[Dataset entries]
_ _ _

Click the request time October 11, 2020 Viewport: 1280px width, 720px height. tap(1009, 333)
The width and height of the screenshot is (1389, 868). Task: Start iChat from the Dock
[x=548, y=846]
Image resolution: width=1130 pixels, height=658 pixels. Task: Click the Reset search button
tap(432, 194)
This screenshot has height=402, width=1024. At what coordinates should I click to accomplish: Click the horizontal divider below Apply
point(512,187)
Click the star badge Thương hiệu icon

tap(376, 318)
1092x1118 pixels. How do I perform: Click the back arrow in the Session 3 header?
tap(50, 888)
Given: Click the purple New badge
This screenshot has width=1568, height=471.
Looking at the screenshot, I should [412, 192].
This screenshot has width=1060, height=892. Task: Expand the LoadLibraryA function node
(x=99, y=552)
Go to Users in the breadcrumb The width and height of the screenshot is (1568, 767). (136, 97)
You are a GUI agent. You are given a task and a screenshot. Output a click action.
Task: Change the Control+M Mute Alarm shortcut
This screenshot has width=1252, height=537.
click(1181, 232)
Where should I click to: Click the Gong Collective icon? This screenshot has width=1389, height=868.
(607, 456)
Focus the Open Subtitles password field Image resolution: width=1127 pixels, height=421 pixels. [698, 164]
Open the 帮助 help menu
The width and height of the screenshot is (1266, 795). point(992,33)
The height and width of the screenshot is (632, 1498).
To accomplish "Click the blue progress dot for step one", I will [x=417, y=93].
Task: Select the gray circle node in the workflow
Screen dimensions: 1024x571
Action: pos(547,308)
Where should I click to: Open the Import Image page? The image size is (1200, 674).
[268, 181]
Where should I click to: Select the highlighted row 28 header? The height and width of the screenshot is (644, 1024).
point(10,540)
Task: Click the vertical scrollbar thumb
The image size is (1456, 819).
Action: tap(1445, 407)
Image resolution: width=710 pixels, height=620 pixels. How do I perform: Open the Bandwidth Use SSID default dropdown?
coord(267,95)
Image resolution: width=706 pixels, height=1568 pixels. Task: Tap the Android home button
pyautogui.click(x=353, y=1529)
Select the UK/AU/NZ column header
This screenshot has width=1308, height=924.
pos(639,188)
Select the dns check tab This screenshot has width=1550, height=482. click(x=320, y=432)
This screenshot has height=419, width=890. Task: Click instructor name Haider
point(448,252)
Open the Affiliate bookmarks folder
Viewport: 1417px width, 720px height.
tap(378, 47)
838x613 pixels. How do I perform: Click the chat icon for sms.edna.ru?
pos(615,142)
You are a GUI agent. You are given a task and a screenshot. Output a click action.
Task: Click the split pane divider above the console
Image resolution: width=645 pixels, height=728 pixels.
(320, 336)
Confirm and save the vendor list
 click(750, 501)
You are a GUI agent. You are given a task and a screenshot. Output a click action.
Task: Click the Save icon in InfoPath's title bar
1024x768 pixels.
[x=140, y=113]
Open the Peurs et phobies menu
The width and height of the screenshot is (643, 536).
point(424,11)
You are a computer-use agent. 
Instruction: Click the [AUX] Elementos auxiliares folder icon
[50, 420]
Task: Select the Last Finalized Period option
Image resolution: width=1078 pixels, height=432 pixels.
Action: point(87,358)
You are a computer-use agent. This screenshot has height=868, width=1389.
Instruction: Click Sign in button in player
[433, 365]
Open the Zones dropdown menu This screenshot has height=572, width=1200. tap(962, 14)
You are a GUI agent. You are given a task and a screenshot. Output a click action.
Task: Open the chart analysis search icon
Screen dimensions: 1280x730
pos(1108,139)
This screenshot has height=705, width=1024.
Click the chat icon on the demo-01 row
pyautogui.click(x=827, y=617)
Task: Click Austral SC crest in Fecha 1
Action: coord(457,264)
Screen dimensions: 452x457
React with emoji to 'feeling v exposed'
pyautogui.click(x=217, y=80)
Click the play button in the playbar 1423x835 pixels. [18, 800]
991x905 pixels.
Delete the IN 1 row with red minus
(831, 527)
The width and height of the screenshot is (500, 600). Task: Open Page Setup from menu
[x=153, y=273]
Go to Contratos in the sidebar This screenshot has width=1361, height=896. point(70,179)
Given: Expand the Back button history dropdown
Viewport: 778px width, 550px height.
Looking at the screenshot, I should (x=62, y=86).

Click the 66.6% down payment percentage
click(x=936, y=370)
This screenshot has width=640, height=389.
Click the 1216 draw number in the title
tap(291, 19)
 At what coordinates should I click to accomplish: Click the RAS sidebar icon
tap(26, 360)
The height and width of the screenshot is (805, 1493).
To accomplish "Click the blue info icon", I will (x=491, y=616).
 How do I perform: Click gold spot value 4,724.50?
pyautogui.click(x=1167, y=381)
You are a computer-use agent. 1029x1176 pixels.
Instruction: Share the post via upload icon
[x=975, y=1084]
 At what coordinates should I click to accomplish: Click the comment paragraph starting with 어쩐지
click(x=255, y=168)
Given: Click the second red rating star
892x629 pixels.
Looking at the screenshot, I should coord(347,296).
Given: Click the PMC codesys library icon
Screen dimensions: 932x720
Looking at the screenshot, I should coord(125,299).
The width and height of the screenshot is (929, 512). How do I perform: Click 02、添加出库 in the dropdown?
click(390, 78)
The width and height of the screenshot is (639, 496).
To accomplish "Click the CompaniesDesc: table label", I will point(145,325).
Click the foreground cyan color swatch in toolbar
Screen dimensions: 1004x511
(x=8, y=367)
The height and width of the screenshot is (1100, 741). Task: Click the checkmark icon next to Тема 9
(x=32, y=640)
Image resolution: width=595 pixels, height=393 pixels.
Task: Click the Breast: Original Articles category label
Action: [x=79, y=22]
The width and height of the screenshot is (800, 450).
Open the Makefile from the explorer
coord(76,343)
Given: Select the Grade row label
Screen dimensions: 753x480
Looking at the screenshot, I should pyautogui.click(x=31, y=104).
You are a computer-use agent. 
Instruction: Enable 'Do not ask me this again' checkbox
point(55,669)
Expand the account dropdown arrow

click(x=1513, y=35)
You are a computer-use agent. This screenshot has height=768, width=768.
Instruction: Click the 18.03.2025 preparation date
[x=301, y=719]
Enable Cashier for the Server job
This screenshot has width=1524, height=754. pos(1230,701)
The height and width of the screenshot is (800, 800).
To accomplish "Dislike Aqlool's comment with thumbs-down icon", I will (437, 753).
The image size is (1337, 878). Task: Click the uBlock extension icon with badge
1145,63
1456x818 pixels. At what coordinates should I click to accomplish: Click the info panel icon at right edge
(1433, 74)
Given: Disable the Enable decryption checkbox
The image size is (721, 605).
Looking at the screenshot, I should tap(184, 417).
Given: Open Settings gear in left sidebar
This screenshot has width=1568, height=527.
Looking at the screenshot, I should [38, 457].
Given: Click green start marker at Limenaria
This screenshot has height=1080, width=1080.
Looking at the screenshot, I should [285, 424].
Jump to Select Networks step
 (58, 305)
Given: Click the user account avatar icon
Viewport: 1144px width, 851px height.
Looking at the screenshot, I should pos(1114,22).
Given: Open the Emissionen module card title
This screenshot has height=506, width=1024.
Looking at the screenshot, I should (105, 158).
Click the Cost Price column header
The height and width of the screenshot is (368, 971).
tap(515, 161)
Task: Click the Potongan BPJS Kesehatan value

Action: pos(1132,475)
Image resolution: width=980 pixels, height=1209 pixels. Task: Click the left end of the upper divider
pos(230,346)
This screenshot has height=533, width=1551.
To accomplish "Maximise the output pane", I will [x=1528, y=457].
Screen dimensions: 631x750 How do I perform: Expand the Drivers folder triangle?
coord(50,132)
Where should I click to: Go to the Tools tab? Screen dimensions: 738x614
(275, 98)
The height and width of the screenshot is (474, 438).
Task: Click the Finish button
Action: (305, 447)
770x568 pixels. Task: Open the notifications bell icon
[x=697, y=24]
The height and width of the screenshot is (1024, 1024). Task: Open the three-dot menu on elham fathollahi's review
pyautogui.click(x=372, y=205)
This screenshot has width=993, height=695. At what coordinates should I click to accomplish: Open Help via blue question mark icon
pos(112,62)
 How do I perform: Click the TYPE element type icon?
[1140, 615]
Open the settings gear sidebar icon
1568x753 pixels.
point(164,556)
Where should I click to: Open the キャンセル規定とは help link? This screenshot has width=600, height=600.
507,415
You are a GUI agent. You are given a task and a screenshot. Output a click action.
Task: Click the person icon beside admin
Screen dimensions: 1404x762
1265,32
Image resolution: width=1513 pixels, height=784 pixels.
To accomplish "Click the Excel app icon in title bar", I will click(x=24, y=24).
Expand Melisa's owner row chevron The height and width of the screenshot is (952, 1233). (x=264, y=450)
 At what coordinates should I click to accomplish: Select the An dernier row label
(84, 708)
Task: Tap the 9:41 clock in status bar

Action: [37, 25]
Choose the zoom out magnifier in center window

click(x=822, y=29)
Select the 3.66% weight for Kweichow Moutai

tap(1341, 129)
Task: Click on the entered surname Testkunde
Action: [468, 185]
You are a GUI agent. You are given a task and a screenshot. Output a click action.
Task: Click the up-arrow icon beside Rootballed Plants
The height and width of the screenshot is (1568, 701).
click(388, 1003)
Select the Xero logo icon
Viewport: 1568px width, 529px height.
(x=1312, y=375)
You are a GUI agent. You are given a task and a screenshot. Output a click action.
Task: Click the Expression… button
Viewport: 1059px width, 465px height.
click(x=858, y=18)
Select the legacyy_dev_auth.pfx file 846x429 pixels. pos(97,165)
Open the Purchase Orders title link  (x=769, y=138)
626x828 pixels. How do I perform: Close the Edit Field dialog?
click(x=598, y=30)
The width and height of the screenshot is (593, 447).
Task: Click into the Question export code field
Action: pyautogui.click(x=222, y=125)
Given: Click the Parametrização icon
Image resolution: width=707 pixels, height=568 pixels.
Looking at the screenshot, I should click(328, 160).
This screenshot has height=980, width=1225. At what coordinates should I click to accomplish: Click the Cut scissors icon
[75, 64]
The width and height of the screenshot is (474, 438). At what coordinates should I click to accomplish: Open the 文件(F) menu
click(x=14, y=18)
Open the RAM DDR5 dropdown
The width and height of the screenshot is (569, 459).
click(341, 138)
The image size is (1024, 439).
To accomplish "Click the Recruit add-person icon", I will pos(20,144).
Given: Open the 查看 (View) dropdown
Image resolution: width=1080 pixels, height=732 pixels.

_ _ _

▶ _WHAT THE TASK REQUIRES_
Repeat every line exactly, starting with the first line of the entries, and stop once the line containing "Given: Click the purple New badge" has been given.

▶ _SOLVED EXERCISE_
Click the request time October 11, 2020 Viewport: 1280px width, 720px height. tap(1009, 333)
The width and height of the screenshot is (1389, 868). Task: Start iChat from the Dock
[x=548, y=846]
Image resolution: width=1130 pixels, height=658 pixels. Task: Click the Reset search button
tap(432, 194)
This screenshot has height=402, width=1024. At what coordinates should I click to accomplish: Click the horizontal divider below Apply
point(512,187)
Click the star badge Thương hiệu icon

tap(376, 318)
1092x1118 pixels. How do I perform: Click the back arrow in the Session 3 header?
tap(50, 888)
Given: Click the purple New badge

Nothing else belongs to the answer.